[PROVIDED ENTRIES — start]

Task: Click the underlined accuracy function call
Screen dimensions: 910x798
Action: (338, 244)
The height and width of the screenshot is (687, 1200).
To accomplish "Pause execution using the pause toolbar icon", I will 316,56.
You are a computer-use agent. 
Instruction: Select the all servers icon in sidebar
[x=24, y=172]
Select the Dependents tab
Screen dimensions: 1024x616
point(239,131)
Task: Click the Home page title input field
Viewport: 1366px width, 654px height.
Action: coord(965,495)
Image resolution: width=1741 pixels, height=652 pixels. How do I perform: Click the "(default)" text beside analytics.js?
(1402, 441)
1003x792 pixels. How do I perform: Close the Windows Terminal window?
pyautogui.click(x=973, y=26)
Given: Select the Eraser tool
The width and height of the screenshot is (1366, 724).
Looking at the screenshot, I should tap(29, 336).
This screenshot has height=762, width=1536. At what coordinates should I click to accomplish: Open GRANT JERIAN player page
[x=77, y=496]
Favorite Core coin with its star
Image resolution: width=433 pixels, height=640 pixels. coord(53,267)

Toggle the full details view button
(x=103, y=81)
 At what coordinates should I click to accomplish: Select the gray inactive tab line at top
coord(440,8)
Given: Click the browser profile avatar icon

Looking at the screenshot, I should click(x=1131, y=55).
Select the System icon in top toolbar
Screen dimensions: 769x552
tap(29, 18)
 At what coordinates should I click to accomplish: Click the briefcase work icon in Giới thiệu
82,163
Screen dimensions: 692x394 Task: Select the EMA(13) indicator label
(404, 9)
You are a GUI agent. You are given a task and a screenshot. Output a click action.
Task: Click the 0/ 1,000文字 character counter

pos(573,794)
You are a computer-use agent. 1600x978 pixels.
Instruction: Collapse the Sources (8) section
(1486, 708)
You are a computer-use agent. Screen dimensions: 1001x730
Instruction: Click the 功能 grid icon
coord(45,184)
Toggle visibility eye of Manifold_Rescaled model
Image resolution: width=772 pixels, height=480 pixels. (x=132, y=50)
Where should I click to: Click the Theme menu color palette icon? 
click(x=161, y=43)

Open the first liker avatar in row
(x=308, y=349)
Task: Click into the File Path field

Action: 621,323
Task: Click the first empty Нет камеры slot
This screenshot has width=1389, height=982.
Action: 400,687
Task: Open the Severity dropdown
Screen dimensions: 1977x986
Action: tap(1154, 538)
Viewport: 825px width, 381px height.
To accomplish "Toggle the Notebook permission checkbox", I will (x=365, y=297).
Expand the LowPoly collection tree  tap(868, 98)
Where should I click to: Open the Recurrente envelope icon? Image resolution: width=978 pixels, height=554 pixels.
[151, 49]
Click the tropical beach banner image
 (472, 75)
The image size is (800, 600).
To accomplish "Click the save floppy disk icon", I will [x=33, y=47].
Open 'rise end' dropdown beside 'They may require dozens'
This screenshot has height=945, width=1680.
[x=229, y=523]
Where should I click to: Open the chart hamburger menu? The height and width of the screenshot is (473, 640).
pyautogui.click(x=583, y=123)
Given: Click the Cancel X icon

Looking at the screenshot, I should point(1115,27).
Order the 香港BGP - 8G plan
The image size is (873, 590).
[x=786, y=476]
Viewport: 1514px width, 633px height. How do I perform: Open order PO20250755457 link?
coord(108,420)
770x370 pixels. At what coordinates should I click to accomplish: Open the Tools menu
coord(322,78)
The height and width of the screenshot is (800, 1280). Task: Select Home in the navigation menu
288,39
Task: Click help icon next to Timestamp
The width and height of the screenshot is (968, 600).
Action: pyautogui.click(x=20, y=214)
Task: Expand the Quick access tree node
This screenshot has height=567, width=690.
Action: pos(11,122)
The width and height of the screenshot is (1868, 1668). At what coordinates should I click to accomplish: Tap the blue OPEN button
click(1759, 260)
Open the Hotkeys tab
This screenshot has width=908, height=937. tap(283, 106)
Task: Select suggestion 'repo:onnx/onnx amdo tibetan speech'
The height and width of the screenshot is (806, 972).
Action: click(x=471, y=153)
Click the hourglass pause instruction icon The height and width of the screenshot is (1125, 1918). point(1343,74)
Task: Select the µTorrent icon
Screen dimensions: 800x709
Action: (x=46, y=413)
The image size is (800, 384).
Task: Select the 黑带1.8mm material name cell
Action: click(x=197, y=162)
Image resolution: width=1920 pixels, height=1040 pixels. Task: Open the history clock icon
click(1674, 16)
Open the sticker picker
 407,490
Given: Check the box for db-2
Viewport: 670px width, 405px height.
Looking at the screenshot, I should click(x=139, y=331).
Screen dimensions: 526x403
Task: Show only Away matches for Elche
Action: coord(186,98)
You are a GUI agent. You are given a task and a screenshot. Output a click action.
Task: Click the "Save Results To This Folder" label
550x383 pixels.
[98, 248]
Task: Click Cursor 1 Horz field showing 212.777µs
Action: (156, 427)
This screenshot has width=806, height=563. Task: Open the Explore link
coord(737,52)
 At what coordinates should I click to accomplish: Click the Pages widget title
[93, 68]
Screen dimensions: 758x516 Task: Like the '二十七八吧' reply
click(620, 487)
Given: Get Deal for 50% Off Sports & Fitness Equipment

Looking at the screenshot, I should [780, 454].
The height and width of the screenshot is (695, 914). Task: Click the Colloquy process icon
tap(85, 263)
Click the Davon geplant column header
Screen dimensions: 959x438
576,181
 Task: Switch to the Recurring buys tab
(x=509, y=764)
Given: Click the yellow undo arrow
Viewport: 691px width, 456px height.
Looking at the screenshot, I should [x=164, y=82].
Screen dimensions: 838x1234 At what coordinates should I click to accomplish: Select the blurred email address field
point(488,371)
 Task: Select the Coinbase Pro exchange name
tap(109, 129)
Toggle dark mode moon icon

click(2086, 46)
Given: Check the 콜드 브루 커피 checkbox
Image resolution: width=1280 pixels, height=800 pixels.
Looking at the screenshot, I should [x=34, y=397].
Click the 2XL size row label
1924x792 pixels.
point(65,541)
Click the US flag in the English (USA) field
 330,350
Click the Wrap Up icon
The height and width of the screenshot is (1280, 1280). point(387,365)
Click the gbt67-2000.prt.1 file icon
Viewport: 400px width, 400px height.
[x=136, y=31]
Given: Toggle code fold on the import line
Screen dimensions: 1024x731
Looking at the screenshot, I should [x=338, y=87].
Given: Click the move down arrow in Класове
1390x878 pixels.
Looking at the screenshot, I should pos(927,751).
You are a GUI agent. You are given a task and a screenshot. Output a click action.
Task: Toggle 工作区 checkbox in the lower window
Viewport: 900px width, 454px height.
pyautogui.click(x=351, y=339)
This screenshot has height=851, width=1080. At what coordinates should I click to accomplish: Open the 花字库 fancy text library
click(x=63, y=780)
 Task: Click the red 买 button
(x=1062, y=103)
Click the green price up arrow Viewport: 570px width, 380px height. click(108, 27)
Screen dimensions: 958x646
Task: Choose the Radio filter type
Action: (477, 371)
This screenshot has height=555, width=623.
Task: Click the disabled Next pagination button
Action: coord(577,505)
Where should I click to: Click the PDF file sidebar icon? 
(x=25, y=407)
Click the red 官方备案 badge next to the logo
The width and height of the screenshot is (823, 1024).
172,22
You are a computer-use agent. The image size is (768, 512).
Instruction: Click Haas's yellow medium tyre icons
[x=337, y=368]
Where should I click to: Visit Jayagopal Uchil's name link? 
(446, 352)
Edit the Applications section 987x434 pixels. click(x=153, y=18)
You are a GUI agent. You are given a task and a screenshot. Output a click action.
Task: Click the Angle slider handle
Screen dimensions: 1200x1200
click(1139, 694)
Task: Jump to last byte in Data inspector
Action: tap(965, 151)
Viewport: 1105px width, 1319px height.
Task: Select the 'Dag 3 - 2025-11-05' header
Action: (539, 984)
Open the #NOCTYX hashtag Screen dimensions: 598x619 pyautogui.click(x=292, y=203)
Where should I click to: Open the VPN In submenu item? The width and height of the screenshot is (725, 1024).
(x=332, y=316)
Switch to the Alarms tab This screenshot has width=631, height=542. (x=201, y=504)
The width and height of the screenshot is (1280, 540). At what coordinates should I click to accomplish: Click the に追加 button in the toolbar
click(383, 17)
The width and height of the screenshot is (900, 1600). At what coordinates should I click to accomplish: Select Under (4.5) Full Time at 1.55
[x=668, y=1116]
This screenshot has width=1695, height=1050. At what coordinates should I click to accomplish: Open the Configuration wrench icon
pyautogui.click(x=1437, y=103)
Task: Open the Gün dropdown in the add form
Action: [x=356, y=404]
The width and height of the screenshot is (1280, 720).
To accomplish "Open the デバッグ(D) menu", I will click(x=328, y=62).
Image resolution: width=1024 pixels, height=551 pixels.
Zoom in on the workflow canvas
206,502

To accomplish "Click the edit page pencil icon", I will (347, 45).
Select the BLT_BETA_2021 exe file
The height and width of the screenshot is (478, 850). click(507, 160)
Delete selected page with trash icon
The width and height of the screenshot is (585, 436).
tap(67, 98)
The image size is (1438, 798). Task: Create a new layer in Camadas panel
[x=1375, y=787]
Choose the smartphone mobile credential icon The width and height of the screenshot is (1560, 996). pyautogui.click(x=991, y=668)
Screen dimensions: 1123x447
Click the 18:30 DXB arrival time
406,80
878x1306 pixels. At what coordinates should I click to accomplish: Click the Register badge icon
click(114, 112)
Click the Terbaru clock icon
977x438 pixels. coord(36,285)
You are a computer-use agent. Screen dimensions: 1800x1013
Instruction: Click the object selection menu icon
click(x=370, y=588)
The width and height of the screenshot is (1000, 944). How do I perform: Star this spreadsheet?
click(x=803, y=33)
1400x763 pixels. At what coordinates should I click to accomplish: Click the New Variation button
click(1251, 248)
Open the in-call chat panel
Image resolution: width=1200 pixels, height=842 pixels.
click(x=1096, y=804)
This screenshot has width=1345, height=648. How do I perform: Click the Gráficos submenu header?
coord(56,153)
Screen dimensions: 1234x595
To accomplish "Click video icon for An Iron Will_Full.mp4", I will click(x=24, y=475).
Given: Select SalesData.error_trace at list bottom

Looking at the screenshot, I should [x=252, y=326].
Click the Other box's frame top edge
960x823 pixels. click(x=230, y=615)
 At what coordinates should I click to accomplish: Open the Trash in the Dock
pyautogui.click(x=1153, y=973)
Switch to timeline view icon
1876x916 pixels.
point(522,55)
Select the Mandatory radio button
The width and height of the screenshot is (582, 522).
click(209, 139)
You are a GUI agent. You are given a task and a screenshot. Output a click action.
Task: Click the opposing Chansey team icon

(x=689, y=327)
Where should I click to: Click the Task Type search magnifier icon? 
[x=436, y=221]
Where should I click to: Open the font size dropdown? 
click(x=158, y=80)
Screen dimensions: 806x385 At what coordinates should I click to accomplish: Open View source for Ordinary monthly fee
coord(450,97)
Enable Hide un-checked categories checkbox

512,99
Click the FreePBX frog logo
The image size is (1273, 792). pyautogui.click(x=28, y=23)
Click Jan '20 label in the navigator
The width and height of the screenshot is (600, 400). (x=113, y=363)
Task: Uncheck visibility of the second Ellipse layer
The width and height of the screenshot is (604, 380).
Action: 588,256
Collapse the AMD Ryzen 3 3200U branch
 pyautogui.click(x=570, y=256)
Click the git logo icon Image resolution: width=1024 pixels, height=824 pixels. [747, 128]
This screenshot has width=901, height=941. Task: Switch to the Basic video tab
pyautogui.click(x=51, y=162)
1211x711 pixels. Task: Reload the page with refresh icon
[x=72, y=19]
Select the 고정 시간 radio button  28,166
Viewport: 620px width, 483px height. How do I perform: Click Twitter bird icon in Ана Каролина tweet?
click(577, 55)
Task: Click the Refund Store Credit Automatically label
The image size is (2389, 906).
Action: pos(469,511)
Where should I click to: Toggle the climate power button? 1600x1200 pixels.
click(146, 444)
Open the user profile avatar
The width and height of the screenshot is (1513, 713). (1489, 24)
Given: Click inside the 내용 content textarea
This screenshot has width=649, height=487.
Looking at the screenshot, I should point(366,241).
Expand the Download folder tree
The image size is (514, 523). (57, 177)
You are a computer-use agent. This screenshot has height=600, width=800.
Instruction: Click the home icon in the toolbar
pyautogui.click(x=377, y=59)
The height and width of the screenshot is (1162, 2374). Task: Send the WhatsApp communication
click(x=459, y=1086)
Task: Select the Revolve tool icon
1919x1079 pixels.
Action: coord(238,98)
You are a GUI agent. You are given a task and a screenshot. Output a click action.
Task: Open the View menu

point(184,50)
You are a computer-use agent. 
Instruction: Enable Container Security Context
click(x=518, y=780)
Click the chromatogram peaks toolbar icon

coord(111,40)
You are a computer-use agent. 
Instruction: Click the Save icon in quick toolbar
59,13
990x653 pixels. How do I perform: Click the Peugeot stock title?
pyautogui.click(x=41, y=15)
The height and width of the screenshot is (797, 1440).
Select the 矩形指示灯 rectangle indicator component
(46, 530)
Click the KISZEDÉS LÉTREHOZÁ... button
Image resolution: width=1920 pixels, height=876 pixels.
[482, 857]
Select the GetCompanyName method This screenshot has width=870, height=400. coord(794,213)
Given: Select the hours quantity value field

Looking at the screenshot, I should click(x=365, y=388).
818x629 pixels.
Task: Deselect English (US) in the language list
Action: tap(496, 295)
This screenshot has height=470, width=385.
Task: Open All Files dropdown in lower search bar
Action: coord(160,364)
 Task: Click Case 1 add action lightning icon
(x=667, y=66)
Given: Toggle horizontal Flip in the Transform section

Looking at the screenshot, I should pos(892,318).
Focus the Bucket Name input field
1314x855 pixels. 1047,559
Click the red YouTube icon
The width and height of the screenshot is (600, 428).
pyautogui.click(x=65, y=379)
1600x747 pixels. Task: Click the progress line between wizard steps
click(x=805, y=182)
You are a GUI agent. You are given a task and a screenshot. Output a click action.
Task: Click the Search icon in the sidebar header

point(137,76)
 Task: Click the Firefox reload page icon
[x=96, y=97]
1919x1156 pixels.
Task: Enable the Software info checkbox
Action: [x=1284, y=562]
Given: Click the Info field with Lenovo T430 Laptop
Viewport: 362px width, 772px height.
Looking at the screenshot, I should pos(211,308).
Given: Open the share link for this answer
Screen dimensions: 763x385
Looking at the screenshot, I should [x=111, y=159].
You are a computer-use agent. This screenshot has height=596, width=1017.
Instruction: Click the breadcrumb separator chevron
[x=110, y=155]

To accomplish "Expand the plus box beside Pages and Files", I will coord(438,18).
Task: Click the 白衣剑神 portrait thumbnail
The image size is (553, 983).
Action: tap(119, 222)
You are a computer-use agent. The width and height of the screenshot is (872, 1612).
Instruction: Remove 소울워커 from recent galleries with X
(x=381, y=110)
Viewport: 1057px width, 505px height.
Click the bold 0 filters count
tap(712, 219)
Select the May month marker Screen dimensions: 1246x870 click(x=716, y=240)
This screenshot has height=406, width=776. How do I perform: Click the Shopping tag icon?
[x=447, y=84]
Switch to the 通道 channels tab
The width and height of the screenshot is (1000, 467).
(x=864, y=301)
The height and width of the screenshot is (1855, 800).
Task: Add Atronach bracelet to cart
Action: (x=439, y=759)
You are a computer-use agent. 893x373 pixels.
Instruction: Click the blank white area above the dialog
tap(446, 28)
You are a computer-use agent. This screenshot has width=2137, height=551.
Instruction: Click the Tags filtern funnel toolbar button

[PROVIDED ENTRIES — finish]

## WHAT IS NEEDED
Respond with only the number of lines above that include the string "pause".

## ANSWER SECTION
2